Pope Francis declared Friday that he is considering making it a sin to be un-environmentally friendly, continuing his brand of eco-popery that he has been pushing since becoming the Pontiff in 2013.
The Wall Street Journal writes:
Pope Francis, who has made the environment a signature cause of his pontificate, said he was strongly considering adding the category of “ecological sin” to the Catholic Church’s official compendium of teachings.
“We must introduce—we are thinking—into the Catechism of the Catholic Church the sin against ecology, the ecological sin against the common home, because it’s a duty,” the pope said at the Vatican Friday.
He noted that ecological sin would be defined as an “action or omission against God, against others, the community and the environment. It is a sin against future generations and is manifested in the acts and habits of pollution and destruction of the harmony of the environment.”
In the same speech he said that developments in politics and business remind him of dark episodes from humanity’s past, including Adolf Hitler’s Third Reich.
“It is not coincidental that at times there is a resurgence of symbols typical of Nazism,” Francis said as he decried the “culture of waste and hate” represented by contemporary politicians who spew derogatory and racists attacks against homosexuals, gypsies, Jewish people, and others. “I must confess to you,” he continued, “that when I hear a speech (by) someone responsible for order or for a government, I think of speeches by Hitler in 1934, 1936.”

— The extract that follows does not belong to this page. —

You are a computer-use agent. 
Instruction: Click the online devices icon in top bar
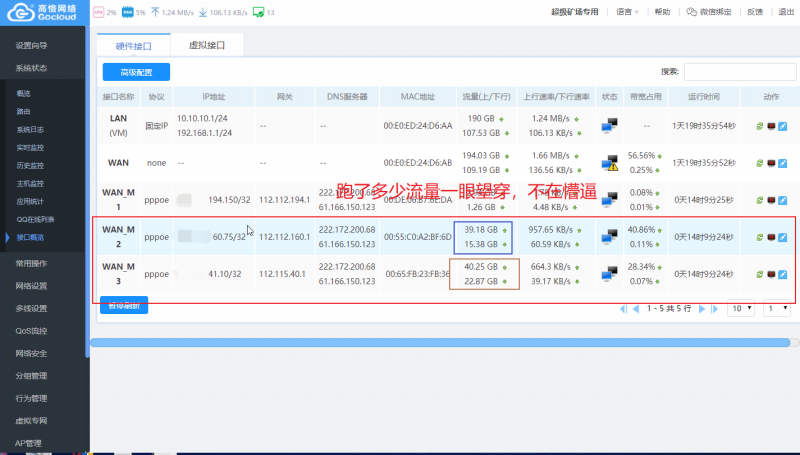pos(258,12)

Francis also blamed global capitalism for ‘plundering the earth’ at the expense of the poor and future generations.
“Global financial capital is at the origin of serious crimes not only against property but also against people and the environment,” Francis said, comparing capitalism to “organized crime” committing “ecocide.” Francis added that such crimes committed by corporations should be punished.

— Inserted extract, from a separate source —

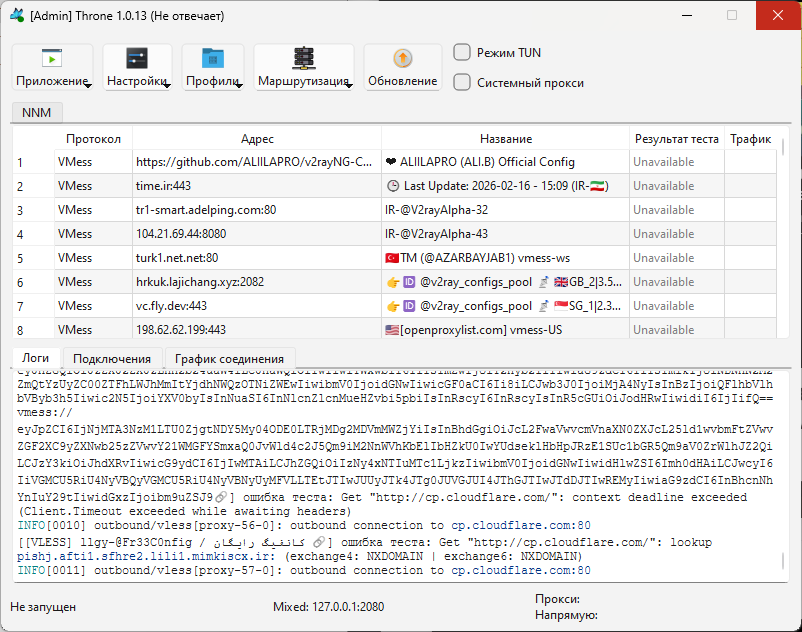Click the clock icon in Last Update row
The width and height of the screenshot is (802, 632).
click(392, 186)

The Pope has been talking about environmentalism for some time. In 2015, he described global warming as a major threat to all life on Earth, adding that the use of fossil fuels (presumably put here by God?) should be curtailed.
Furthermore, in 2016, the pope added “care for our common home,” to the Catholic Church’s traditional seven works of mercy, as well as adding it to the Beatitudes, the core set of Christian ideals such as meekness and mercy enunciated by Jesus in the Bible.

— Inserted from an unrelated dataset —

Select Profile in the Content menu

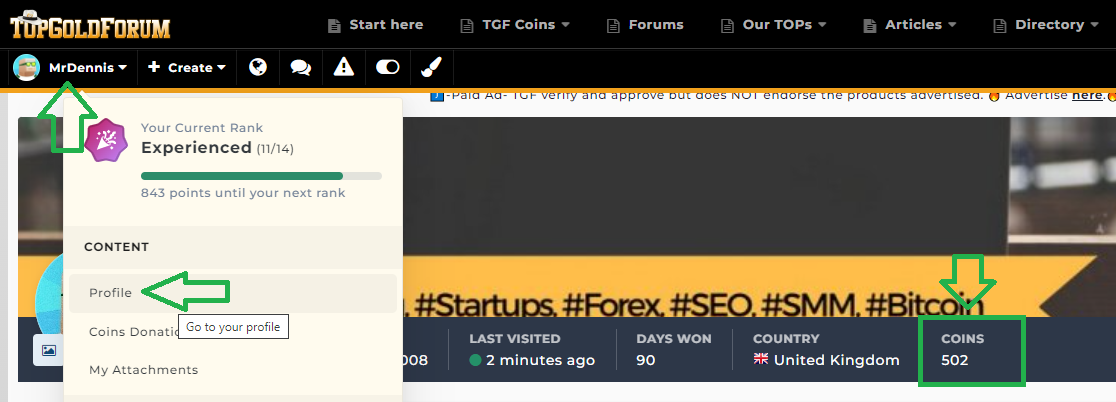(x=110, y=292)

He noted that “Blessed are those who protect and care for our common home.”
In June this year, the pope declared a global “climate emergency,” warning of the dangers of ‘global heating’ and said that a failure to act urgently to reduce greenhouse gases would be “a brutal act of injustice toward the poor and future generations”.
He endorsed a “radical energy transition” advocated by the the Intergovernmental Panel on Climate Change, saying that “Future generations stand to inherit a greatly spoiled world.”
“Our children and grandchildren should not have to pay the cost of our generation’s irresponsibility,” he said, adding “Indeed, as is becoming increasingly clear, young people are calling for a change.”
He followed up in September urging governments around the world to take “drastic measures” to combat global warming and reduce the use of fossil fuels, again saying the world was experiencing a climate emergency.
“Governments will have the responsibility of showing the political will to take drastic measures to achieve as quickly as possible zero net greenhouse gas emissions and to limit the average increase in global temperature to 1.5 degrees Celsius with respect to pre-industrial levels, in accordance with the Paris Agreement goals.” he said.
While radicals suggest there are only 12 years left before the world succumbs to total destruction, more serious research posits that reducing carbon emissions to ‘net zero’ would have a devastating impact on many countries, effectively killing their economies, halting development, and immediately triggering social emergencies such as food and energy shortages.